Most secrets managers authenticate a machine by handing it a token and then trusting whoever sends that token back. The token is a string. If it leaks out of an environment variable, a log line, a crash dump, or the manager's own database, anyone holding the string can read the same secrets that machine could read, from any IP, until someone notices and rotates it. That has been the default in secrets storage for a long time, and it has a few problems we weren't willing to ship.
So SikkerKey does machine authentication differently. Every secret read is an asymmetric signed request. Here is what that buys you, and why it holds up better than a bearer token when something goes wrong.
What a bearer token actually proves
A bearer token proves exactly one thing: the sender has the token. It says nothing about what is on the other end of the connection. The name is honest. The bearer is authenticated, whoever the bearer happens to be.
That has two consequences people tend to gloss over. The client holds a reusable secret it can leak, and the server holds a copy it can leak too. The credential stays valid for its whole lifetime against every endpoint it is scoped to. Capture it once and you have a working key until expiry or rotation, whichever comes first.
How SikkerKey signs each request
Every machine gets an Ed25519 keypair when it enrolls. The private key stays on the machine and never touches the network. We store only the 32-byte public key.
To read a secret, the machine signs a short string that describes the exact request it is making:
{method}:{path}:{timestamp}:{nonce}:{bodyHash}
bodyHash is the SHA-256 of the request body. The signature travels in headers alongside the machine id, the timestamp, and a nonce (X-Signature, X-Machine-Id, X-Timestamp, X-Nonce). We rebuild that same string from the request we actually received and verify the signature against the machine's public key.
Because the signature covers the method, the path, and a hash of the body, a captured signature can't be repointed at a different endpoint or replayed against a tampered body. We also reject query strings on these routes, because the signed path doesn't include them and we don't want a valid signature for /v1/secrets to ride along with /v1/secrets?owner=someone-else.
There is no shared secret in this exchange. The machine proves possession of a private key without ever sending it.
Audit logs that name a machine
This is the part that quietly changes how you operate.
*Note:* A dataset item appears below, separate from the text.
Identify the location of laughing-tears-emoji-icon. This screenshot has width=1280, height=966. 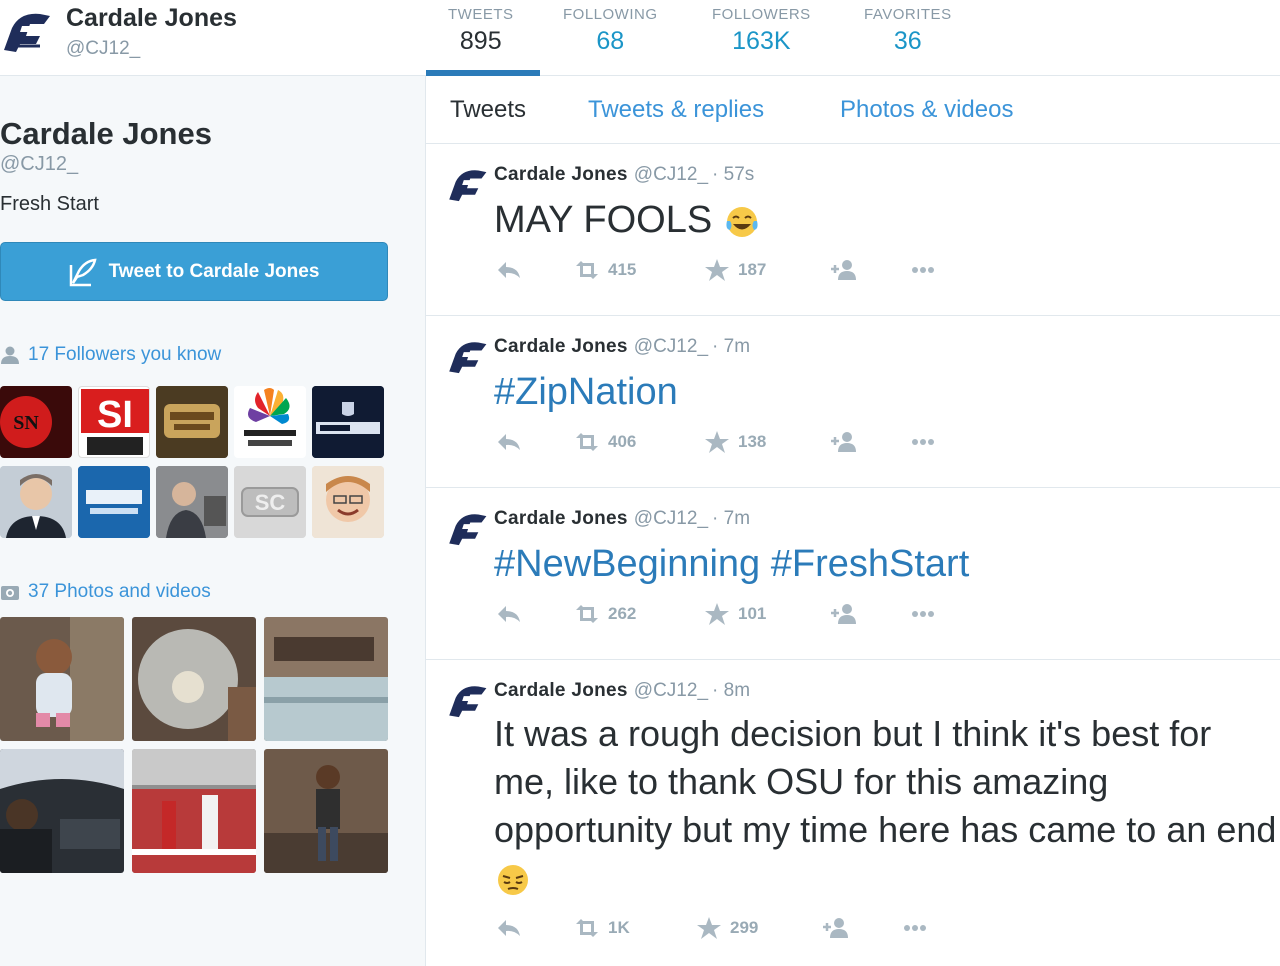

With machine authentication backed by signatures, every read is provably from one keypair, and that keypair belongs to one machine with a name, a vault, and an owner.
So an audit entry can say "machine prod-api-7 read DATABASE_URL at 14:02 from 10.0.3.4" and actually mean it. The honest version of that log line under bearer tokens is "someone holding token abc123 read DATABASE_URL," and abc123 might be the machine, a teammate who copied it into their shell, or whoever scraped it out of a log aggregator. You can attach an audit record to a real identity instead of a string of characters, which is the difference between an audit trail you can act on and one you can only squint at.
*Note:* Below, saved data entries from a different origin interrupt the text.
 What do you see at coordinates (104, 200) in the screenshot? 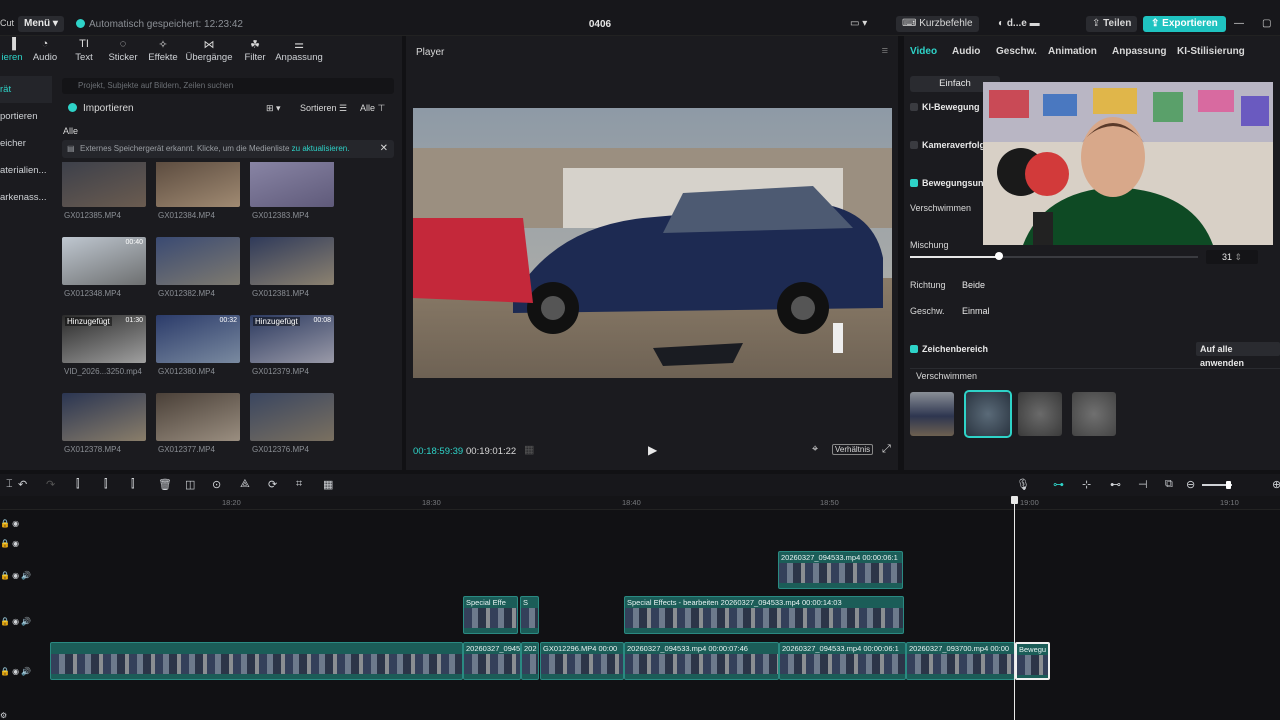
I see `media-thumbnail: GX012385.MP4` at bounding box center [104, 200].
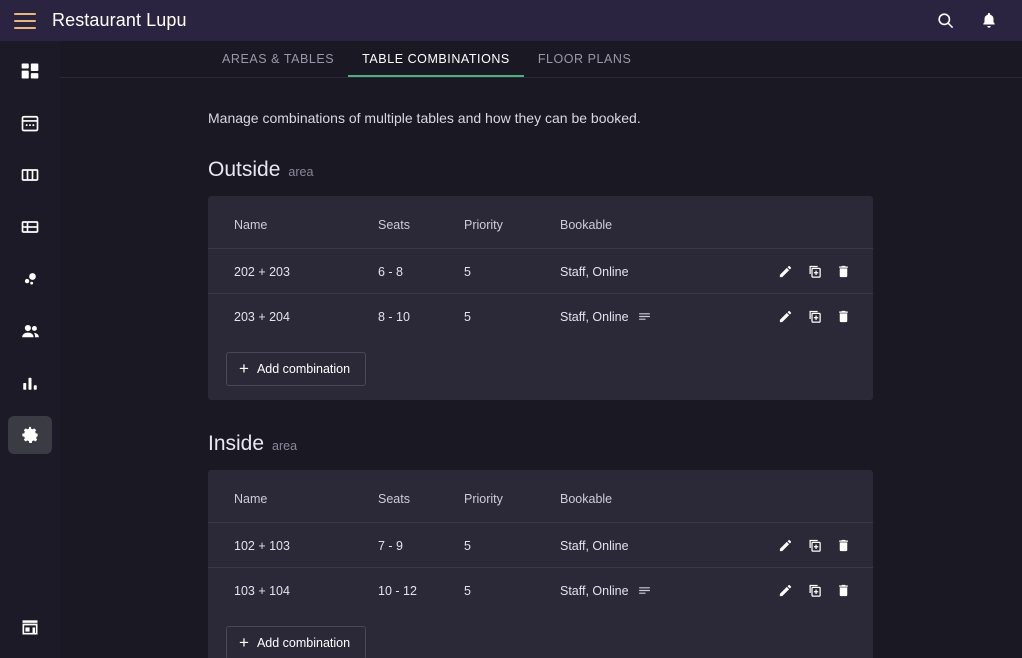 The height and width of the screenshot is (658, 1022). What do you see at coordinates (421, 316) in the screenshot?
I see `cell-seats: 8 - 10` at bounding box center [421, 316].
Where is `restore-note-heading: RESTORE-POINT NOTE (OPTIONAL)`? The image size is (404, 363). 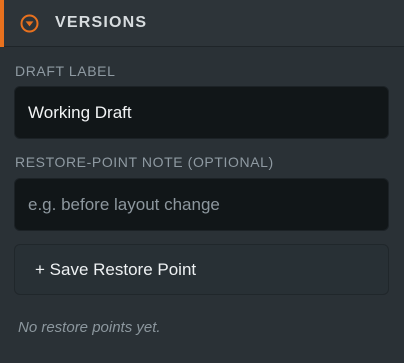
restore-note-heading: RESTORE-POINT NOTE (OPTIONAL) is located at coordinates (144, 162).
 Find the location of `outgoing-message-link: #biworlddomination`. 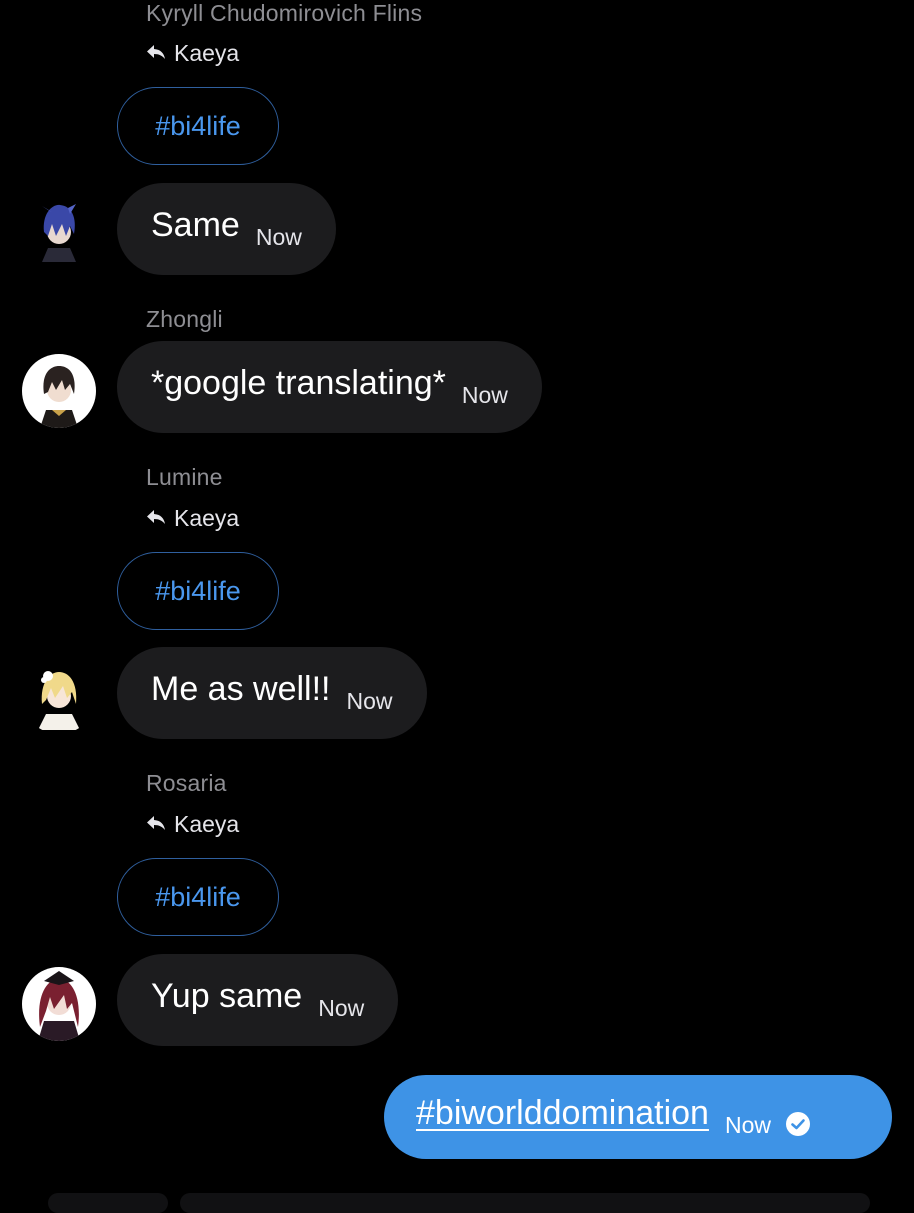

outgoing-message-link: #biworlddomination is located at coordinates (562, 1114).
Replay protection by construction
A bearer token has no replay protection of its own. Capture one valid request and you can send it again, or a thousand times.
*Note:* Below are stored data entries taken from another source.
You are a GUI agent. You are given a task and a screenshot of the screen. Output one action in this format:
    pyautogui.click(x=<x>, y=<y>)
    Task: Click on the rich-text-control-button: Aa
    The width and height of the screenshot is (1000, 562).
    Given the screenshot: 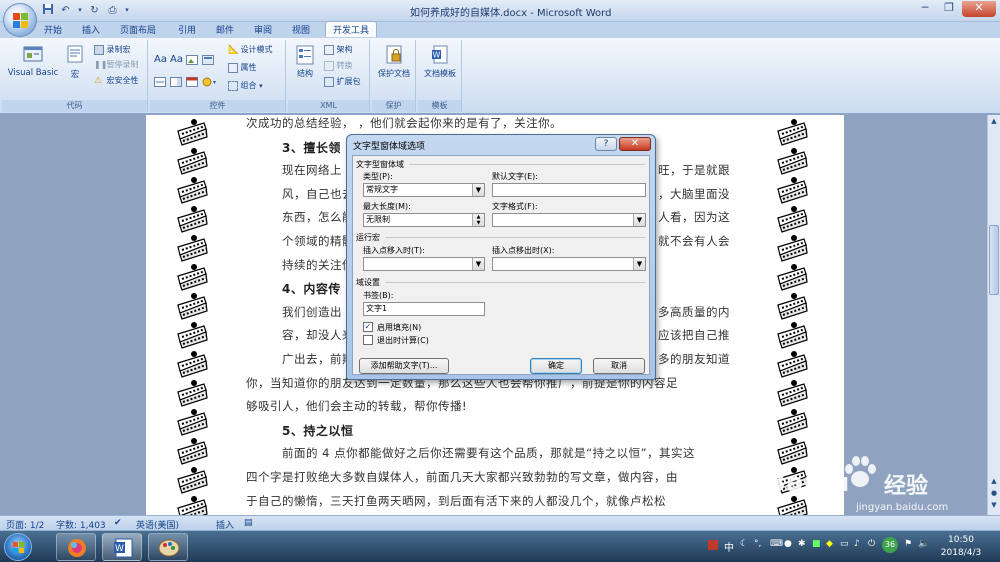 What is the action you would take?
    pyautogui.click(x=160, y=60)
SikkerKey rejects replays two ways. The timestamp has to land within five minutes of our clock, so a stale capture is dead on arrival. And the nonce has to be unique per machine. We record every nonce we accept and refuse a repeat, so the same signed request never works a second time. The nonce check runs only after the signature verifies, so a forged request is rejected before it ever reaches that step.
You get replay protection as a property of the protocol, without having to bolt on short token lifetimes and hope rotation outruns the attacker.
The credential is only alive for one request
This is the part I care about most.
A bearer token is a standing credential. It sits in memory or on disk being valid the entire time, waiting to be copied. A signature authorizes a single operation: this method, this path, this body, at this moment. Nothing durable is in flight that grants ongoing access.
Even if someone intercepts a request on the wire, the nonce is already spent and the timestamp expires within minutes. The blast radius of a captured request is that one request, which has already happened. There is no leftover key to reuse.
The credential store isn't the prize
Here is where asymmetric keys pay off the most. With bearer tokens, the place that holds authentication material holds the credentials themselves, or the secrets used to verify and mint them. Whatever sits there is replayable. Get a copy and you can authenticate as the clients it covers.
A signed-request model keeps public keys. A public key can verify a signature. It cannot produce one. Nothing in the authentication layer lets you impersonate a machine, because the part that does the authenticating, the private key, only ever lives on the machine. We don't hold it, so we can't lose it.
Where this leaves you
None of this is exotic cryptography. It is Ed25519 signatures, a timestamp, and a nonce, assembled so that the credential never outlives the request it was made for. The interesting part is what you stop carrying around: a long-lived string that is functionally equal to the secrets sitting behind it.
If you're weighing secrets management options for a fleet of machines, run one test in your head. Picture a single secret leaking into a log line. With bearer tokens, that can cost you everything the token could read, for as long as it stays valid. With signed requests, it costs you a request that already finished.